Everybody for himself in G20 and IMF

G20 Finance Ministers and Central Bank Governors met in Washington on April 18. (G20 photographic library).

G20 Finance Ministers and Central Bank Governors met in Washington on April 18. (G20 photographic library).

The G20 meeting of this last weekend evolved in the shadow of the confrontation between the US Secretary of Treasury, Jack Lew and the German Federal minister of Finance Wolfgang Schäuble. Obviously the subject of this antithesis was the reluctance of Eurozone to apply the American recipe for economic growth. That is the issue of Eurobonds to support the countries in problems, let the ECB increase its refinancing to banks and extend the repayment period of sovereign debts. In short the American ‘advice’ to Europe was to overcome an over indebtedness problem with more debt. The target of this policy mix is to increase effective private and government demand for goods and services and through that to support the world economy. Presumably this will help the US and the developing economies grow faster.

From the European side the answer was equally straight forward and Dr Schäuble was not alone in expressing it. Nor secretary Lew was alone in asking. The German minister found strong support from Jörg Asmussen, Member of the Executive Board of the ECB while the Americans had on their side the developing countries and Japan. No need to say that Schäuble denied the American proposal and made clear to everybody not to expect the Eurozone to grow that fast as to support the rest of the planet.

In short the Europeans stated that their first target is the consolidation of public finance and the deleveraging (reduction of debt to income ratio) of the private and the government sector and only then increase spending to support growth. This means clearly that over the next years Eurozone’s growth will remain almost negligible and in any case the world should not expect anything more from the old continent.

The interesting thing is that this G20 meeting in Washington was concluded without the slightest hint about cooperation. All participants and more so the Americans and the Europeans didn’t back from the above described positions, without any visible hint for a possible compromise. This was a clear divergence from the so far evident efforts for cooperation. Seemingly the world economy has decisively overcome an imminent danger of a major crisis and the policy makers in the big economies think they have the luxury to start looking inwards, to fix their home problems first and then try to help others.

The IMF

The same atmosphere was evident also in the twenty-seventh meeting of the International Monetary and Financial Committee of the IMF, which took place also in Washington this weekend. The communique issued after the meeting starts with the observation “Policy actions have defused key short-term risks.” Given that the IMF was evidently closer to the US and the developing countries’ position and the text clearly put more pressure to Eurozone than elsewhere by saying, “ Growth in the euro area as a whole has yet to materialize. Continued progress in improving public finances is essential in most advanced economies. Where country circumstances allow, fiscal policies should avoid pro-cyclicality, focus on structural balances, and let automatic stabilizers operate fully to support growth”.

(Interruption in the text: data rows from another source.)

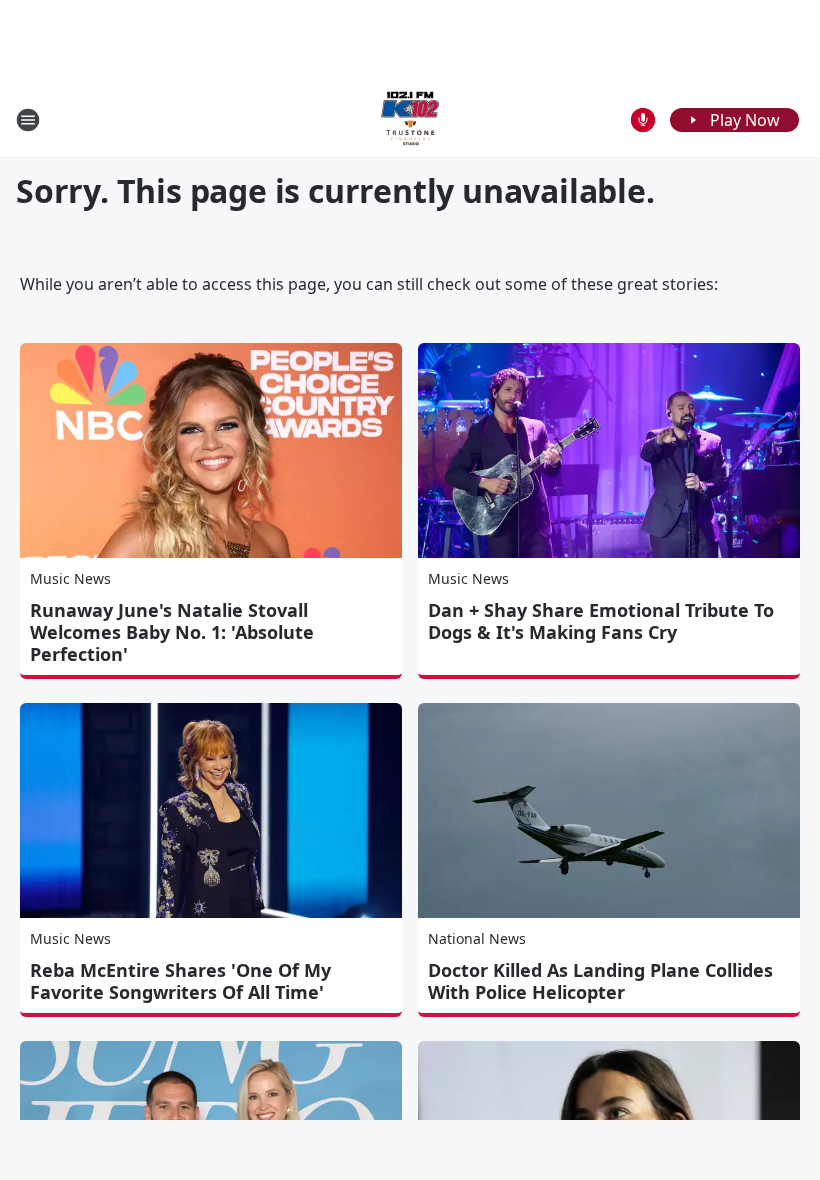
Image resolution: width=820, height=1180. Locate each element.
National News (477, 938)
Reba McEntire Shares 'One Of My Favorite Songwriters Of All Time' (180, 981)
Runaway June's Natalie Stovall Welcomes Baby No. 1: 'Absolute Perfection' (172, 632)
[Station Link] (410, 119)
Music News (70, 578)
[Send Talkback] (643, 120)
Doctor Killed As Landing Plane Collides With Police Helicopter (600, 981)
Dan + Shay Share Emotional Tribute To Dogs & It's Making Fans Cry (601, 621)
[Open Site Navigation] (28, 120)
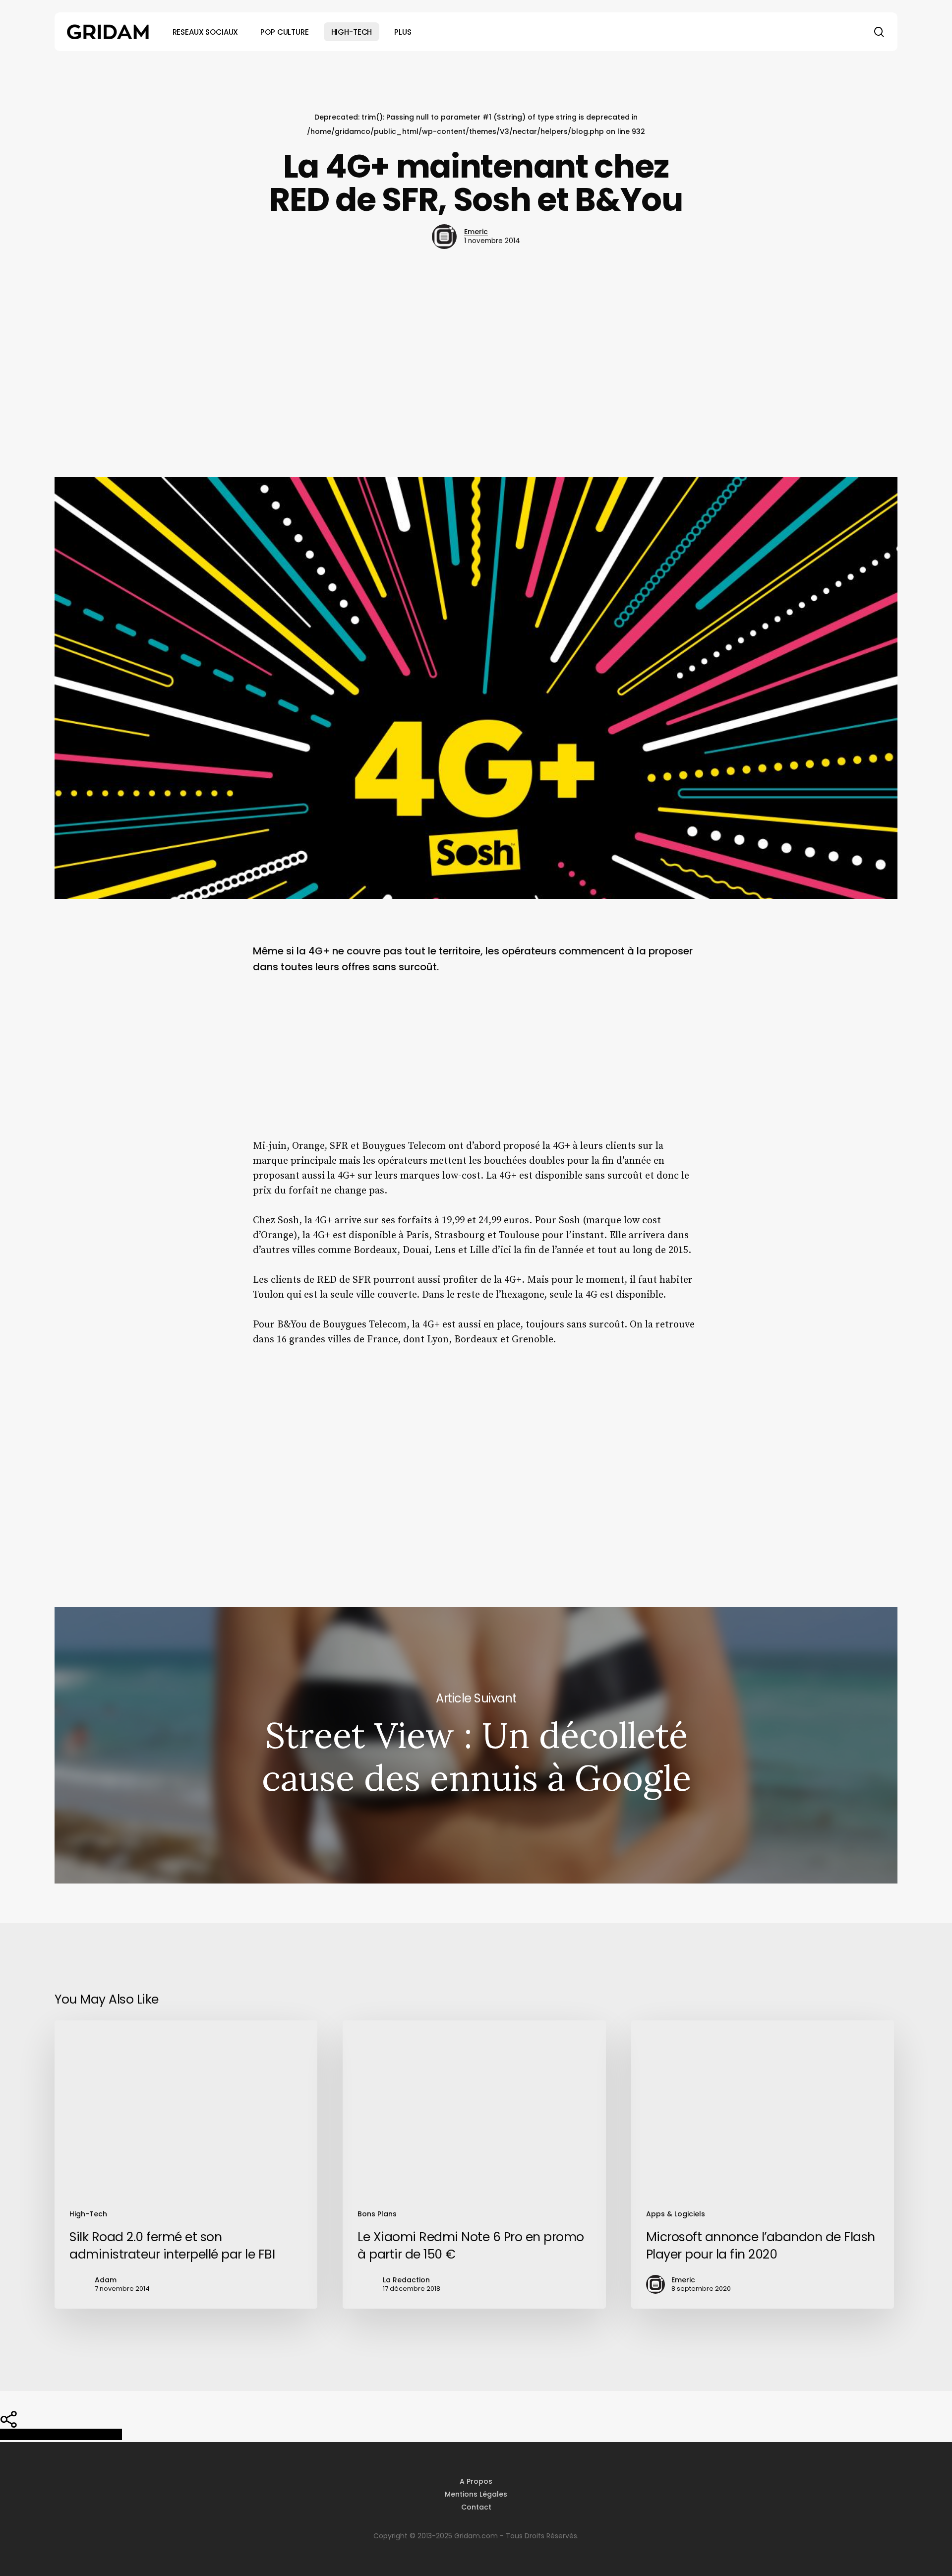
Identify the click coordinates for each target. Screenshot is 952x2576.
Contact (476, 2507)
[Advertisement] (476, 363)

In short the IMF urges Germany (Where country circumstances allow) and indirectly the European Central Bank to do a lot more to help the entire Eurozone grow and through that support the US and developing economies’ efforts to accelerate. What pertained to Germany was dully answered by Schäuble. Then came the turn of Jörg Asmussen.

The ECB

This member of the Executive Board of the ECB speaking at the Bank of America/Merill Lynch Investor conference, in Washington DC, on 20 April clarified what ECB can and cannot do. It’s interesting to reproduce here the relevant quote of his speech: “Some may ask: why can’t the ECB do more? Why can’t the ECB be more like the Federal Reserve… or the Bank of Japan, for that matter? Why can’t the ECB engage in quantitative easing or have an employment target?
Those who make these calls must first consider the very different institutional set-up in which we operate. The ECB can only take measures that are consistent with its mandate. Our primary objective is price stability, we do not have the wide mandate which for example the Federal Reserve has.

Second, the structure of the financial market in Europe is very different…

Third, the specific economic challenges we face differ from those in other parts of the world.
In this day and age, where many look to central banks as the ultimate problem-solvers of many economic ills, let me also be clear that there are clear limits of what we, the ECB, can – and cannot – do. We cannot repair unsound budgets. We cannot clean up struggling banks. We cannot solve deep-rooted problems in the structure of Europe’s economies”.

In this way Asmussen made clear that the ECB cannot and will not solve all Eurozone’s problems. Government and private over indebtedness have to be addressed by those who are responsible. In short European politicians and central bankers send the message that Europe will first solve its debt problems and then start spending more money on growth.